Element lookup listing
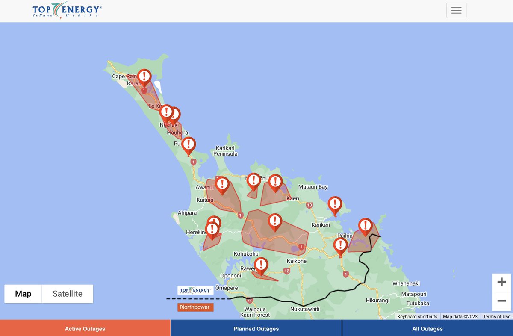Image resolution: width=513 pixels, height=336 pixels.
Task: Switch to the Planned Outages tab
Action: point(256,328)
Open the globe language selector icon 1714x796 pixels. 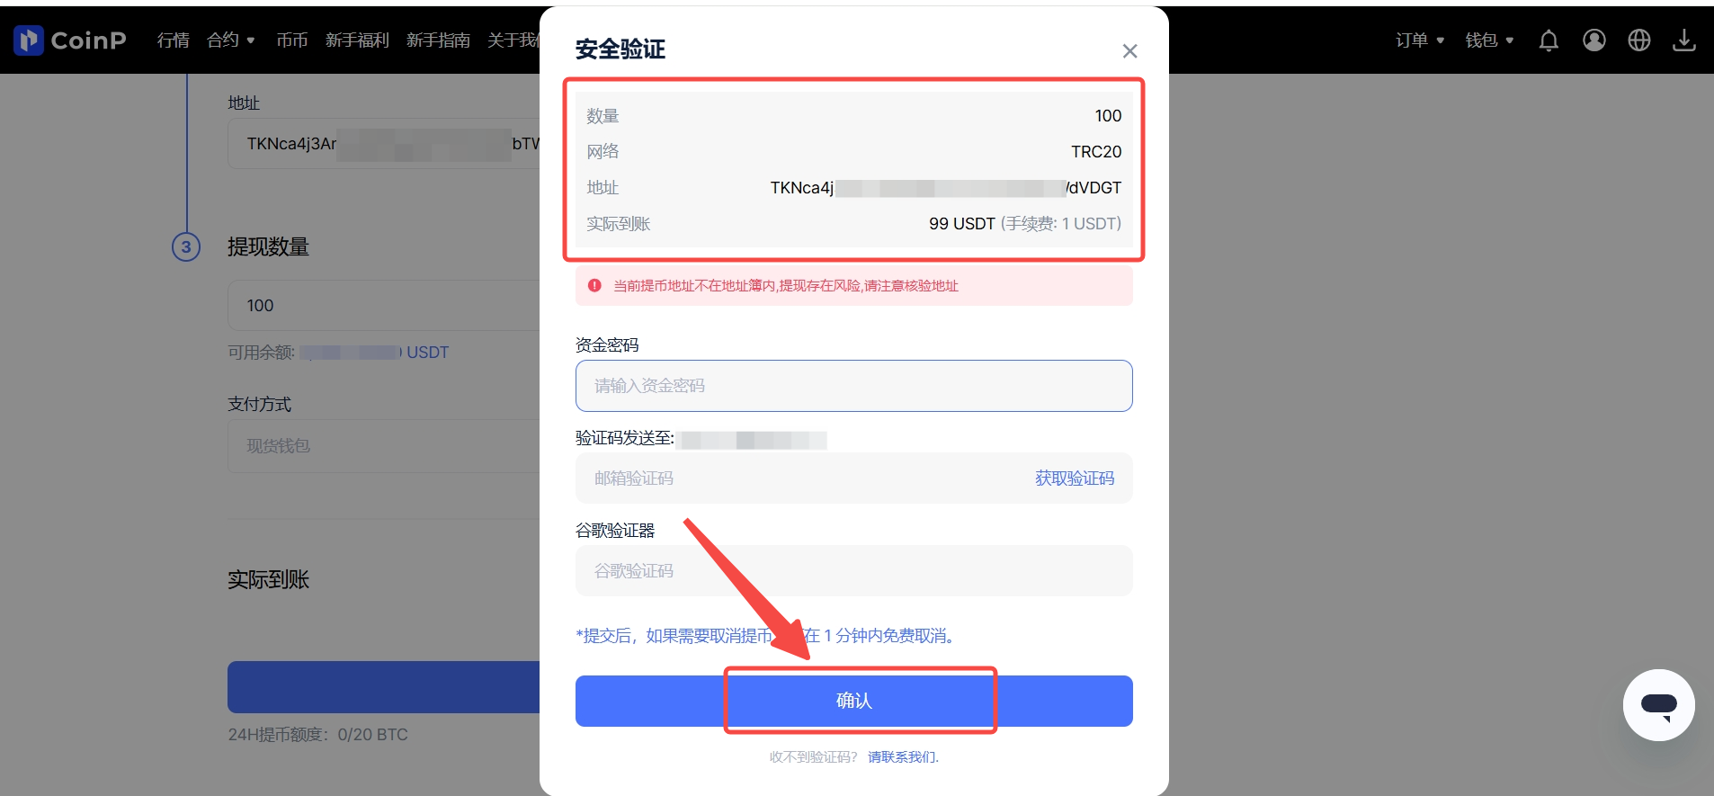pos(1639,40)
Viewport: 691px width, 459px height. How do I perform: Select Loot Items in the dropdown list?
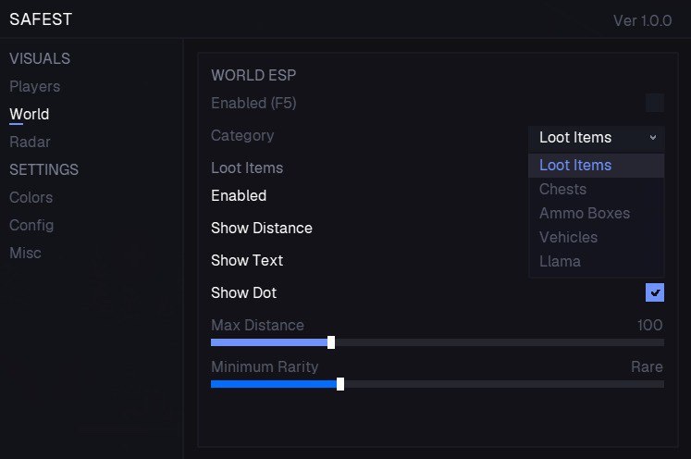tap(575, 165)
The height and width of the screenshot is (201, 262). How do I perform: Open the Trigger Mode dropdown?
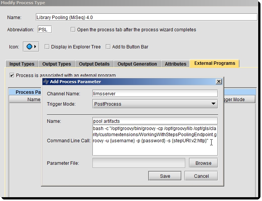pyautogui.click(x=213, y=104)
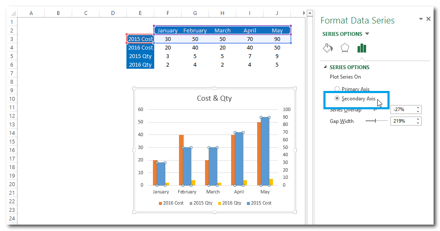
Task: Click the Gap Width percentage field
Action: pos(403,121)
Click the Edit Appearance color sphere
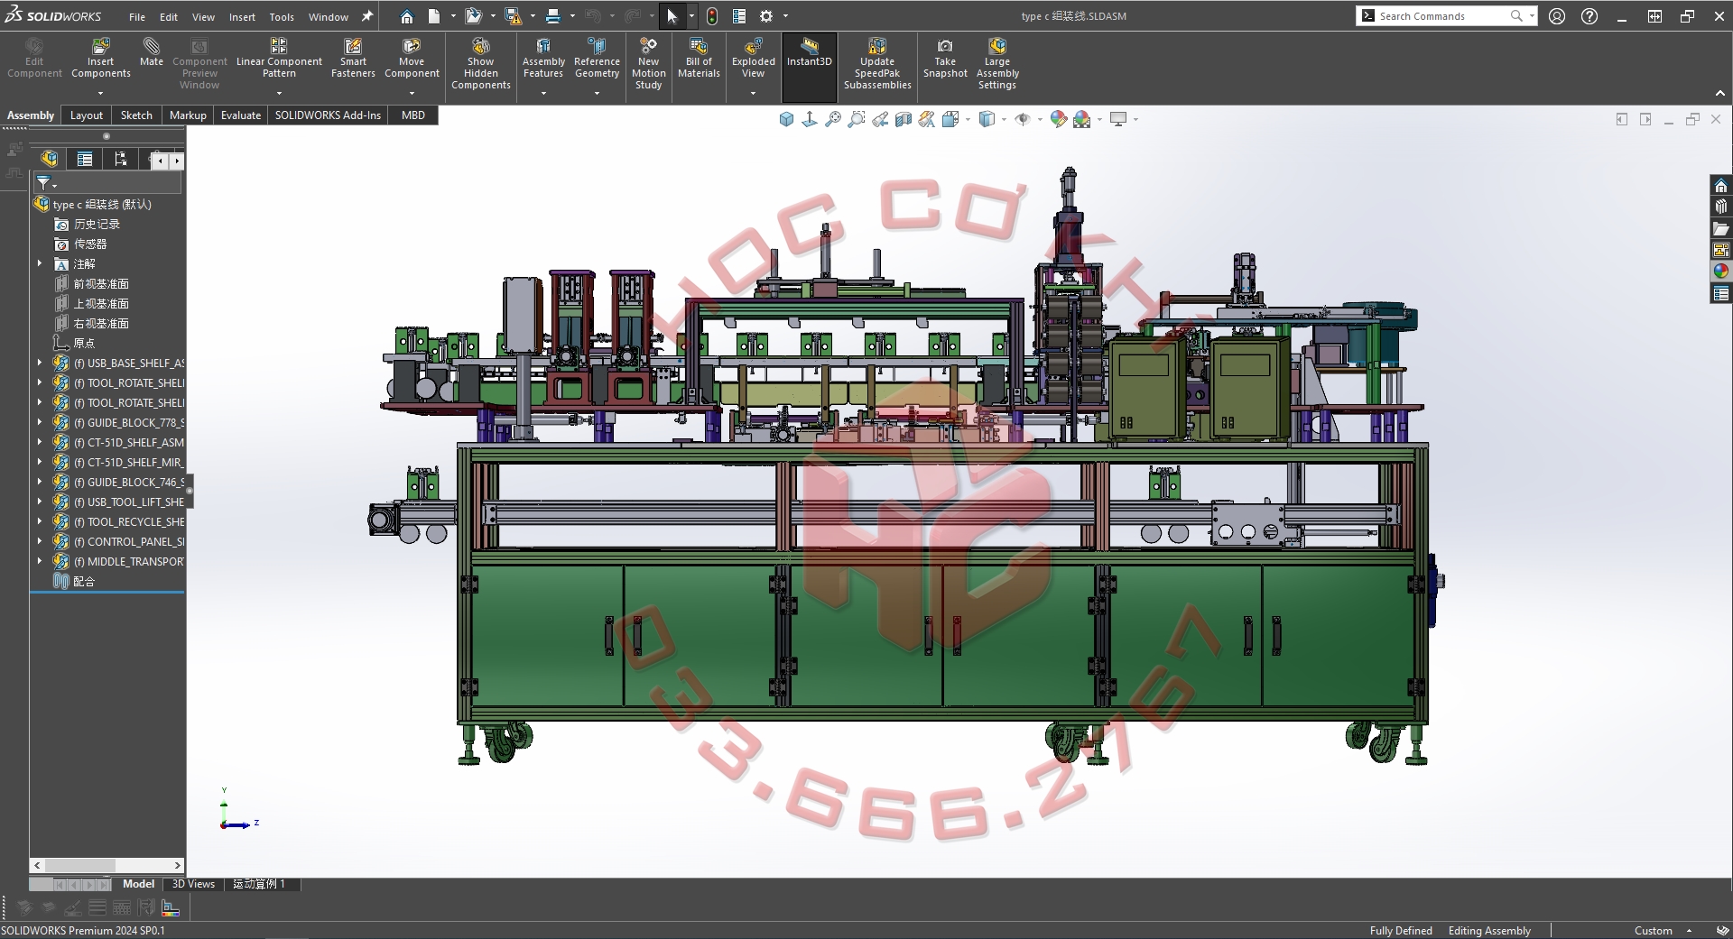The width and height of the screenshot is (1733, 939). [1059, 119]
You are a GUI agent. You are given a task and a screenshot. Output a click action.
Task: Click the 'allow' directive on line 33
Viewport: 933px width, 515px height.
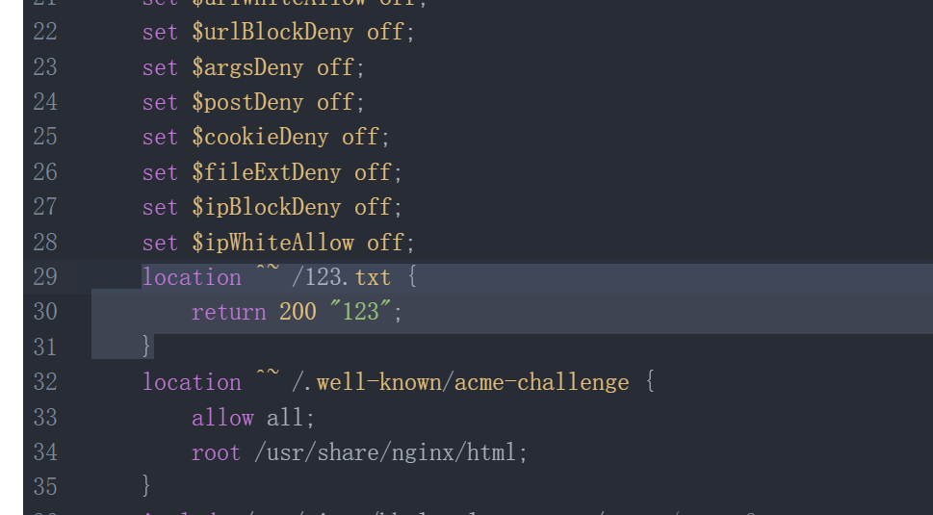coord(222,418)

> [PROBLEM DESCRIPTION]: Between the lines holding "The height and" and "The width and", inclusive, reproduce the listing with "Trigger Mode" swapped for "Firing Mode" and everything else left as is. Give only those lines, without the pictures.

> [REPLY TO THE EXERCISE]:
The height and width of the screenshot is (201, 262). How do I perform: Open the Firing Mode dropdown?
pyautogui.click(x=213, y=104)
Task: Click the Gap Width percentage field
Action: pos(403,121)
Click the Edit Appearance color sphere
The width and height of the screenshot is (1733, 939). [1059, 119]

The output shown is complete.